(Beginning of Passage provided)

She cites the British Newspaper Archive (BNA) as her “most useful source” of information for her work on Wikipedia, noting that “sadly, the BNA no longer offers free access to Wikipedia contributors” but that she plans to one day take out a subscription and “start writing articles again”.

Richard Farmborough / Wikiuser Rich Farmborough

A 53-year old Richard Farmborough.
Image credits SKBalchal / imgur.

Another one of Wikipedia’s mysterious contributors (hard facts and mystery — this site has it all), Rich is close to reaching around 1.7 million edits since he joined in March of 2015 (according to his user page).

His user page is quite cryptic. It tells us that Richard is skilled in technical and general editing and that he likes “to welcome, facilitate, and enable new editors”.

I had to do some prodding around to find out more about the man behind the Wikiuser Rich, but from what I’ve found, he seems like a genuinely cool guy. Writing in a blog post for Wikimedia, Syed Muzammiluddin explains that Rich “developed a passion for English Wikipedia the moment he discovered the project as early as 2004,” especially given his previous experience and interest with bulletin boards. He considers himself to have been a “full-time Wikipedian” ever since March 2012 “with some gaps”.

According to the same source (it also has a photo of a younger Richard), he was born and brought up in Enfield (a London borough) and holds a degree in Mathematics. As far as careers go, he has worked as a professional in car insurance, in e-commerce, and in academia.

(End of Passage provided)

List of tasks
1) Translate this sentence from the passage on Wikipedia contributors into Spanish: "He considers himself to have been a “full-time Wikipedian” ever since March 2012 “with some gaps”."
2) Carry on the passage about Wikipedia contributors, starting right after its last sentence.

(Beginning of Stored data)

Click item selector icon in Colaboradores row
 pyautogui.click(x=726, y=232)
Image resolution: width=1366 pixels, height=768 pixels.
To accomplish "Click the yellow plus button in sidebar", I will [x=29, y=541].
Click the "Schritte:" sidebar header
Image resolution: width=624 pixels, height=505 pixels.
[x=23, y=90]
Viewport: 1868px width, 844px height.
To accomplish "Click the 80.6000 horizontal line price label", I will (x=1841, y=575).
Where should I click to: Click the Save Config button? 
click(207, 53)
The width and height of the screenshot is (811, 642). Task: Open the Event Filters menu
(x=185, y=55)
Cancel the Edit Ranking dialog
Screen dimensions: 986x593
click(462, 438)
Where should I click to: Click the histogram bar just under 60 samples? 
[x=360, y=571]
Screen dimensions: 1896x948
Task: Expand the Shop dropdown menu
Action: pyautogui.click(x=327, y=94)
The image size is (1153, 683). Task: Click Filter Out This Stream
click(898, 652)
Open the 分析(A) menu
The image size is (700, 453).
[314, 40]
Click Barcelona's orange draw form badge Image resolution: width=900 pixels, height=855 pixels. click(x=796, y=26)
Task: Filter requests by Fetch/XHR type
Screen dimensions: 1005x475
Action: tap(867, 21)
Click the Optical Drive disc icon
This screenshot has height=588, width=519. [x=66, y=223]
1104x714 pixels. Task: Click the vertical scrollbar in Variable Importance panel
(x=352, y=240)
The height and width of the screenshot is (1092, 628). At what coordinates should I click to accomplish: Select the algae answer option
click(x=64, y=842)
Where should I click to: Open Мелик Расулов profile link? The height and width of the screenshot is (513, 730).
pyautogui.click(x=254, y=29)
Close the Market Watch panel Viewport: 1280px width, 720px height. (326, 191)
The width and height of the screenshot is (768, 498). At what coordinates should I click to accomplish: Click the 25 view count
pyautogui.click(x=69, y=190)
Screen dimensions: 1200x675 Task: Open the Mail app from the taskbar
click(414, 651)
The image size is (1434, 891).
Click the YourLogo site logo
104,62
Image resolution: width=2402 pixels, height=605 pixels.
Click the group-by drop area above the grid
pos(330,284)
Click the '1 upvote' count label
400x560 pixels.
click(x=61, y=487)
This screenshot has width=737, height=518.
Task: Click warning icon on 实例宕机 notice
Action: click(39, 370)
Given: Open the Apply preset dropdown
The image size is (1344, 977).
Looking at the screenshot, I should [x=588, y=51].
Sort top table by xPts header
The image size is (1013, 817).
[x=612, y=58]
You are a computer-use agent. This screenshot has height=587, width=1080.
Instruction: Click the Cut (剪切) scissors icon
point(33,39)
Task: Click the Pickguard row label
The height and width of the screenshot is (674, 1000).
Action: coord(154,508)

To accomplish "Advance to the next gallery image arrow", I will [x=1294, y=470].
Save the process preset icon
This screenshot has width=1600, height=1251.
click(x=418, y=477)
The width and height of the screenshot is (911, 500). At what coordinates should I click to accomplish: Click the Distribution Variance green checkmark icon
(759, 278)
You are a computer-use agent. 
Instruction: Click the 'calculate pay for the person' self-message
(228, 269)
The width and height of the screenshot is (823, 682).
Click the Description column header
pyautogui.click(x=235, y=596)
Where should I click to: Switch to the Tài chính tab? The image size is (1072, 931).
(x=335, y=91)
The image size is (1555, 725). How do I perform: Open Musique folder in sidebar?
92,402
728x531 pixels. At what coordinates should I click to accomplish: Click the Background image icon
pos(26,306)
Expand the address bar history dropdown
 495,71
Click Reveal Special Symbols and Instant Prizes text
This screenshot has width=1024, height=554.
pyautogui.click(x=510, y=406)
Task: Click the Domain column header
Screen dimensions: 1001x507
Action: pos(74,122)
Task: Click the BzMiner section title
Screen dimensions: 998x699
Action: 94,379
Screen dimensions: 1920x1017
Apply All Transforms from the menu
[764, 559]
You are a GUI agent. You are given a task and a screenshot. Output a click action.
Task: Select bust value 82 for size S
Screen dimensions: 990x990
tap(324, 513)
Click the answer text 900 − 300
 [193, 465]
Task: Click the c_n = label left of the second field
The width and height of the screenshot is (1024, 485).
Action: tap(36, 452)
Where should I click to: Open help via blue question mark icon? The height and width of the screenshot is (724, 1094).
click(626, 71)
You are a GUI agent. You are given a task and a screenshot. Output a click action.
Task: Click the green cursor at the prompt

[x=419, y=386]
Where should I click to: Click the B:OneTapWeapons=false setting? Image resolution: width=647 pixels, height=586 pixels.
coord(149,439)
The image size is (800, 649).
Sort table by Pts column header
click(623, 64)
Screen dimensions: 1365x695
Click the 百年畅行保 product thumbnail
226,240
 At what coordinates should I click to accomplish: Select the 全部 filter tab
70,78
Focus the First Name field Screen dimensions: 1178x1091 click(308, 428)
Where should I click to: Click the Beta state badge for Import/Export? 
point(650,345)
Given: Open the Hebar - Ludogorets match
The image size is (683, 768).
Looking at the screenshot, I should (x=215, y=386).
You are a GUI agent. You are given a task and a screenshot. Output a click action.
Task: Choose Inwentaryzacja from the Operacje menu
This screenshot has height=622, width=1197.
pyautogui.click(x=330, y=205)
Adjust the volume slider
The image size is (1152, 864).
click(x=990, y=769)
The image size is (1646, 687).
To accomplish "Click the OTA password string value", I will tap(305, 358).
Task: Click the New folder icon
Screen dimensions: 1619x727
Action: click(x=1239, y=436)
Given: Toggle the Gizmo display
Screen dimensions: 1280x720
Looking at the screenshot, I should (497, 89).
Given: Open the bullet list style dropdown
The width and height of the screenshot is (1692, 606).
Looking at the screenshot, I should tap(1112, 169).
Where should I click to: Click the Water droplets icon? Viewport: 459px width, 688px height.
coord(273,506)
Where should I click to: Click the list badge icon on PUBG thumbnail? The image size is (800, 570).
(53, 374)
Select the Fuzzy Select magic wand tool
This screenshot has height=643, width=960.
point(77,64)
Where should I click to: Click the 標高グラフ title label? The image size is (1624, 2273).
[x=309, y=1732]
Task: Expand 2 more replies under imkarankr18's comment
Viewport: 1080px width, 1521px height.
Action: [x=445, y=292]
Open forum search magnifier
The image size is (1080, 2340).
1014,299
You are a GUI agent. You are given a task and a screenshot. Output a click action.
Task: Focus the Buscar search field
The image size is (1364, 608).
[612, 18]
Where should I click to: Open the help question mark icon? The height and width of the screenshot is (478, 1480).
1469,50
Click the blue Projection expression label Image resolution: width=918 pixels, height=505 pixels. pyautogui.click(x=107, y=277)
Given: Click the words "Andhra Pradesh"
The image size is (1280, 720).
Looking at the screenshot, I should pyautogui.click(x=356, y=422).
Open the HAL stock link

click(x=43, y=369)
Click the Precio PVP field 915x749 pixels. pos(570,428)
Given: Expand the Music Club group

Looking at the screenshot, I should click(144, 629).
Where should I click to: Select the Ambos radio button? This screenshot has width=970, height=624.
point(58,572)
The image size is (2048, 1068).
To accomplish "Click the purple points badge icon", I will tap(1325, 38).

(End of Stored data)

Results by task
1) Se considera un «wikipedista a tiempo completo» desde marzo de 2012, «con algunas interrupciones».

2)
“The English Wikipedia should be considered a storehouse of resources,” he told Muzammiluddin. “Given the ubiquity of the language, anyone with even a passable command of English can make a valuable contribution to Wikipedias in other languages. Not just in articles, policies, and guidelines, but also in the wide reuse of templates—saving thousands of hours.”

British tabloid The Sun cites Rich as a “retired project manager Richard, from Stamford, Lincs”, so make of his bio what you will. However, they do have some interesting quotes detailing’s Richard’s experience with the encyclopedia and what drives him to contribute:

“When I first found Wikipedia I started jumping in and editing as I read, adding bits here and there. If I see something that needs doing, I will do it. It might mean writing a few sentences, but it could be as simple as fixing a typo,” he explains.

“It seems like a lot of time, but what else would I be doing? Watching videos of cats on YouTube? At least this is productive.”

He further explains that it is important to him “that knowledge is accessible to all,” and volunteers like him “are making that possible — one edit at a time.” His advice to everyone out there is to “be bold, be patient, and be kind”.

That being said, though, I am very partial to cat videos on YouTube.

Wikiuser BD2412

“This editor is a Grandmaster Editor First-Class and is entitled to display this
Mithril Editor Star with the Neutronium Superstar hologram” — this is the message that, in a bright yellow box alongside a picture of said Star, greet you upon accessing BD2412’s profile page.

This is the best picture I’ve been able to find of BD2412 — conveniently supplied by himself.

BD2412 joined Wikipedia in December 2005, making him one of the longest-serving Administrators of the site.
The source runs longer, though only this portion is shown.